Элемент смешного, впрочем, свойствен был в то время всем коллегиям не в одной Москве: и в европейских университетах встречались курьезные оригиналы между учеными; но у нас оригинальность была не только смешна, но и глупа, потому что была отставшею от времени и науки. Действительно, отсталость того времени была невообразимая; читали лекции по руководствам 1750-х годов, и это тогда, как у самих студентов, по крайней мере у многих, ходили уже по рукам учебные книги текущего столетия. Правда, были и новаторы, и даже между пожилыми профессорами; но тут, опять на беду, примешивалась к новаторству какая-то не по летам горячность и пристрастность. Так, М. Я. Мудров вдруг переседлался и из броуниста
[205] сделался отчаянным бруссеистом
[206].
Мало или почти вовсе незнакомый, по его собственному признанию, с патологическою анатомиею, он хотел уверить свою аудиторию, и действительно уверил не хуже самого Бруссе, в существовании воспаления слизистой кишечного канала там, где его вовсе не было.
Но Мудров едва ли был не единственным исключением из профессоров. Потом уже, когда я кончил курс, обуяла нескольких из молодых философия Шеллинга; но она уже не была новостью в Европе, тогда как бруссеизм был действительно еще животрепещущею новизною, и притом философию Шеллинга привозили к нам из Германии посланные туда от университета молодые ученые; а Мудров, сидя дома, и притом в 50-летнем возрасте, напал на бруссеизм.
Наглядность учения и демонстрацию можно было найти только на лекциях Лодера; но и при изучении анатомии от студентов вовсе не требовали обязательного упражнения на трупах. Я во все время моего пребывания в университете ни разу не упражнялся на трупах в препаровочной, не вскрыл ни одного трупа, не отпрепарировал ни одного мускула и довольствовался только тем, что видел приготовленным и выставленным после лекций Лодера. И странно: до вступления моего в Дерптский университет я и не чувствовал никакой потребности узнать что-нибудь из собственного опыта, наглядно.

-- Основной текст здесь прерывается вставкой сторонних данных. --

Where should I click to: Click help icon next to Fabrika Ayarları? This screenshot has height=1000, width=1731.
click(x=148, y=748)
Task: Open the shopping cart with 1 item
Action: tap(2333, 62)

Я довольствовался вполне тем, что изучил из книг, тетрадок, лекций.
Я сказал сейчас, что это странно. Нет, вовсе не странно, когда большая часть моих наставников была того же убеждения. Вот на кафедре стоит Петр Иллар[ионович] Страхов
[207], проф[ессор] химии медиц[инского] факультета, – человек, очевидно, начитанный и из книг много знающий. Он читает нам, как делают термометры, чертит мелом на доске, распространяется; а у него в аудитории сидит много таких, которые еще и в жизни не имели термометра в руках, а видали его только издали. Идет ли дело об оксигене, Петр Иллар[ионович] опять распространяется целых две лекции, опять чертит мелом, приносит на лекцию французские книги с рисунками, но самого оксигена мы не видим.